_TASK TO COMPLETE_
Copy out the full set of records. Keep every word the same.

-- DATA SHOWN follows --

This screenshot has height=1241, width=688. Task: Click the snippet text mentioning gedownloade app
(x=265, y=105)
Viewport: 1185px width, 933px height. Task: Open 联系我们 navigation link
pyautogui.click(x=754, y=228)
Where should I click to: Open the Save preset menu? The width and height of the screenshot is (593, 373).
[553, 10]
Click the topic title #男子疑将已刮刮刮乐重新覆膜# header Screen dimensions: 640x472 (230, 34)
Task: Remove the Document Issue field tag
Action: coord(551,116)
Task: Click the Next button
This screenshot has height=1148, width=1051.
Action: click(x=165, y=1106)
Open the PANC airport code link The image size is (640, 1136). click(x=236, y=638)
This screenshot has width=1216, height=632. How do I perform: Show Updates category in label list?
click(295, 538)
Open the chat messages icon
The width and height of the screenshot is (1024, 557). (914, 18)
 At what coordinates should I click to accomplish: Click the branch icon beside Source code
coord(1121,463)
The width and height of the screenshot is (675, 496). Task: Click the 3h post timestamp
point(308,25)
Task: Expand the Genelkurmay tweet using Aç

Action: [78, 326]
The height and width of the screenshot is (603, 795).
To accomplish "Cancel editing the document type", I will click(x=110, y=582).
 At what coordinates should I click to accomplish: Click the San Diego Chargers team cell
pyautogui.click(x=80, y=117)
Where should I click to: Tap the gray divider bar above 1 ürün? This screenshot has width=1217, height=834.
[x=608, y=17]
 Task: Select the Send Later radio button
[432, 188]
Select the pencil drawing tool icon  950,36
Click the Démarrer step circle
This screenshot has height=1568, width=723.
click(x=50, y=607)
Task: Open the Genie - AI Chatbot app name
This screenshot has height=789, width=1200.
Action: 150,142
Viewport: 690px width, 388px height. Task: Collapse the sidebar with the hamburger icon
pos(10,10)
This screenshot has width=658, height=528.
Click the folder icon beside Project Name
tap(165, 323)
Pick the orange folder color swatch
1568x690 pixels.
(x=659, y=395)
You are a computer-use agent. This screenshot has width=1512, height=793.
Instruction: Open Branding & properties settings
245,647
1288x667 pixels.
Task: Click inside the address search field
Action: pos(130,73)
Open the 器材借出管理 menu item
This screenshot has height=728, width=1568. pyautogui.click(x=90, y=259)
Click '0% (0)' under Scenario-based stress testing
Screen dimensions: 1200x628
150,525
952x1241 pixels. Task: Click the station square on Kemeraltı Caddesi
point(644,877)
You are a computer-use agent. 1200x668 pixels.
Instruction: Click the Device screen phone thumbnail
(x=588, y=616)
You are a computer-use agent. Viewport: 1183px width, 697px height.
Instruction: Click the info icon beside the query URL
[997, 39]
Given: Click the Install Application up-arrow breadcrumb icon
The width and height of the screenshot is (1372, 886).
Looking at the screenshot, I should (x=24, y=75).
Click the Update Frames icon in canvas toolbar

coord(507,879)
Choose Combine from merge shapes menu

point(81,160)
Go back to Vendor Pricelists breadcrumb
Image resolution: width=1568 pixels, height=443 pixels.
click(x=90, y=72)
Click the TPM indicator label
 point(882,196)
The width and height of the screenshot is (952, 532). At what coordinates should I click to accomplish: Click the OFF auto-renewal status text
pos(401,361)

-- DATA SHOWN concluded --

_YOUR SOLUTION_
This screenshot has height=1241, width=688. Task: Click the snippet text mentioning gedownloade app
(x=265, y=105)
Viewport: 1185px width, 933px height. Task: Open 联系我们 navigation link
pyautogui.click(x=754, y=228)
Where should I click to: Open the Save preset menu? The width and height of the screenshot is (593, 373).
[553, 10]
Click the topic title #男子疑将已刮刮刮乐重新覆膜# header Screen dimensions: 640x472 (230, 34)
Task: Remove the Document Issue field tag
Action: coord(551,116)
Task: Click the Next button
This screenshot has height=1148, width=1051.
Action: click(x=165, y=1106)
Open the PANC airport code link The image size is (640, 1136). click(x=236, y=638)
This screenshot has width=1216, height=632. How do I perform: Show Updates category in label list?
click(295, 538)
Open the chat messages icon
The width and height of the screenshot is (1024, 557). (914, 18)
 At what coordinates should I click to accomplish: Click the branch icon beside Source code
coord(1121,463)
The width and height of the screenshot is (675, 496). Task: Click the 3h post timestamp
point(308,25)
Task: Expand the Genelkurmay tweet using Aç

Action: [78, 326]
The height and width of the screenshot is (603, 795).
To accomplish "Cancel editing the document type", I will click(x=110, y=582).
 At what coordinates should I click to accomplish: Click the San Diego Chargers team cell
pyautogui.click(x=80, y=117)
Where should I click to: Tap the gray divider bar above 1 ürün? This screenshot has width=1217, height=834.
[x=608, y=17]
 Task: Select the Send Later radio button
[432, 188]
Select the pencil drawing tool icon  950,36
Click the Démarrer step circle
This screenshot has height=1568, width=723.
click(x=50, y=607)
Task: Open the Genie - AI Chatbot app name
This screenshot has height=789, width=1200.
Action: 150,142
Viewport: 690px width, 388px height. Task: Collapse the sidebar with the hamburger icon
pos(10,10)
This screenshot has width=658, height=528.
Click the folder icon beside Project Name
tap(165, 323)
Pick the orange folder color swatch
1568x690 pixels.
(x=659, y=395)
You are a computer-use agent. This screenshot has width=1512, height=793.
Instruction: Open Branding & properties settings
245,647
1288x667 pixels.
Task: Click inside the address search field
Action: pos(130,73)
Open the 器材借出管理 menu item
This screenshot has height=728, width=1568. pyautogui.click(x=90, y=259)
Click '0% (0)' under Scenario-based stress testing
Screen dimensions: 1200x628
150,525
952x1241 pixels. Task: Click the station square on Kemeraltı Caddesi
point(644,877)
You are a computer-use agent. 1200x668 pixels.
Instruction: Click the Device screen phone thumbnail
(x=588, y=616)
You are a computer-use agent. Viewport: 1183px width, 697px height.
Instruction: Click the info icon beside the query URL
[997, 39]
Given: Click the Install Application up-arrow breadcrumb icon
The width and height of the screenshot is (1372, 886).
Looking at the screenshot, I should (x=24, y=75).
Click the Update Frames icon in canvas toolbar

coord(507,879)
Choose Combine from merge shapes menu

point(81,160)
Go back to Vendor Pricelists breadcrumb
Image resolution: width=1568 pixels, height=443 pixels.
click(x=90, y=72)
Click the TPM indicator label
 point(882,196)
The width and height of the screenshot is (952, 532). At what coordinates should I click to accomplish: Click the OFF auto-renewal status text
pos(401,361)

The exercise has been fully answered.